"""
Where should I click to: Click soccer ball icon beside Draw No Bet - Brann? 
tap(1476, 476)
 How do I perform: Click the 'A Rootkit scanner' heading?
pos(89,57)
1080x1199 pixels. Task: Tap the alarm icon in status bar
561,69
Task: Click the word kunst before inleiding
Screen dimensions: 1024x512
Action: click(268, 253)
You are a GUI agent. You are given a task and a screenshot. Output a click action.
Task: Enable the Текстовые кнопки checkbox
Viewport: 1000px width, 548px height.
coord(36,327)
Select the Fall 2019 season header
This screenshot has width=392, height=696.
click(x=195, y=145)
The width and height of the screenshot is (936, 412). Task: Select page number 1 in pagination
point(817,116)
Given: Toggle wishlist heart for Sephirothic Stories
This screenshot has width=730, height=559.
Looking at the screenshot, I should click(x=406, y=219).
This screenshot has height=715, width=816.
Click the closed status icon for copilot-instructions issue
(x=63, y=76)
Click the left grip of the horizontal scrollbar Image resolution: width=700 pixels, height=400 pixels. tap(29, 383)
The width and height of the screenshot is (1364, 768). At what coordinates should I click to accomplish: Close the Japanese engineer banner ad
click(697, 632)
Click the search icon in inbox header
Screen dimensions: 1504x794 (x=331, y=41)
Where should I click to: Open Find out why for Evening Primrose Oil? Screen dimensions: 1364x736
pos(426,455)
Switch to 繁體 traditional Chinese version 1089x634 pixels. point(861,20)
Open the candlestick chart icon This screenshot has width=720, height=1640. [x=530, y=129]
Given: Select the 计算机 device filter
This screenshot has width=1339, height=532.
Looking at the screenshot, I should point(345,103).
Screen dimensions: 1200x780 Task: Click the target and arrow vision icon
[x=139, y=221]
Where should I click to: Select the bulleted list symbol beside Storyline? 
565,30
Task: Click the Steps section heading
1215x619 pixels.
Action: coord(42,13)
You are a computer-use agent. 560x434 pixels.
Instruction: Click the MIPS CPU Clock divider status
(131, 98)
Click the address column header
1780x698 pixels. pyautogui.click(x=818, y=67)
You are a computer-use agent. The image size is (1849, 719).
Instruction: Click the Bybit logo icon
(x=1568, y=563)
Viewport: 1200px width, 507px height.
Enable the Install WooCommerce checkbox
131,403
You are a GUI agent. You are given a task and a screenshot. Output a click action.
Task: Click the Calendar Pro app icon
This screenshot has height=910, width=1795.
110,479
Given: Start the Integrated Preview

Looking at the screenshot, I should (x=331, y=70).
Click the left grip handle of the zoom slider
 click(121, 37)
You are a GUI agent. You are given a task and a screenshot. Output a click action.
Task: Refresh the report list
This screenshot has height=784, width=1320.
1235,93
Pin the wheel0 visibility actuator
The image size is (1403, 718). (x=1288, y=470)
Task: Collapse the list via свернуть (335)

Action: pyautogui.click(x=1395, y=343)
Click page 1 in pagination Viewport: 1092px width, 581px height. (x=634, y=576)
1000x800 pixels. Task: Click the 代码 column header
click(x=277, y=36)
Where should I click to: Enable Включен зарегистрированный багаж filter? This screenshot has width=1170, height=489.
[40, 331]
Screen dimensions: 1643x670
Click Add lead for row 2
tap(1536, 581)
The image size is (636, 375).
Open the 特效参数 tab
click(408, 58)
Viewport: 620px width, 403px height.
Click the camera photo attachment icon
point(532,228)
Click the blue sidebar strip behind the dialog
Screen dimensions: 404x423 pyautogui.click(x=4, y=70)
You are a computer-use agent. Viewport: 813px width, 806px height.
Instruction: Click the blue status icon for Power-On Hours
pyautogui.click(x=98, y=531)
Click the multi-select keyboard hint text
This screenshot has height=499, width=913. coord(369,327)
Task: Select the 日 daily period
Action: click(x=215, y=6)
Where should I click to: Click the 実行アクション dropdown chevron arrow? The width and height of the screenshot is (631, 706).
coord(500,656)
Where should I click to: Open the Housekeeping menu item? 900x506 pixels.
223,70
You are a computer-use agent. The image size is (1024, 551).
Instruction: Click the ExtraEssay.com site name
"""
- _Task directions_
Print, from the entries above, the line with "Open the candlestick", the line with "Click page 1" and all lines between them, exactly and with nothing else.

- _Answer_
Open the candlestick chart icon This screenshot has width=720, height=1640. [x=530, y=129]
Given: Select the 计算机 device filter
This screenshot has width=1339, height=532.
Looking at the screenshot, I should point(345,103).
Screen dimensions: 1200x780 Task: Click the target and arrow vision icon
[x=139, y=221]
Where should I click to: Select the bulleted list symbol beside Storyline? 
565,30
Task: Click the Steps section heading
1215x619 pixels.
Action: coord(42,13)
You are a computer-use agent. 560x434 pixels.
Instruction: Click the MIPS CPU Clock divider status
(131, 98)
Click the address column header
1780x698 pixels. pyautogui.click(x=818, y=67)
You are a computer-use agent. The image size is (1849, 719).
Instruction: Click the Bybit logo icon
(x=1568, y=563)
Viewport: 1200px width, 507px height.
Enable the Install WooCommerce checkbox
131,403
You are a GUI agent. You are given a task and a screenshot. Output a click action.
Task: Click the Calendar Pro app icon
This screenshot has height=910, width=1795.
110,479
Given: Start the Integrated Preview

Looking at the screenshot, I should (x=331, y=70).
Click the left grip handle of the zoom slider
 click(121, 37)
You are a GUI agent. You are given a task and a screenshot. Output a click action.
Task: Refresh the report list
This screenshot has height=784, width=1320.
1235,93
Pin the wheel0 visibility actuator
The image size is (1403, 718). (x=1288, y=470)
Task: Collapse the list via свернуть (335)

Action: pyautogui.click(x=1395, y=343)
Click page 1 in pagination Viewport: 1092px width, 581px height. (x=634, y=576)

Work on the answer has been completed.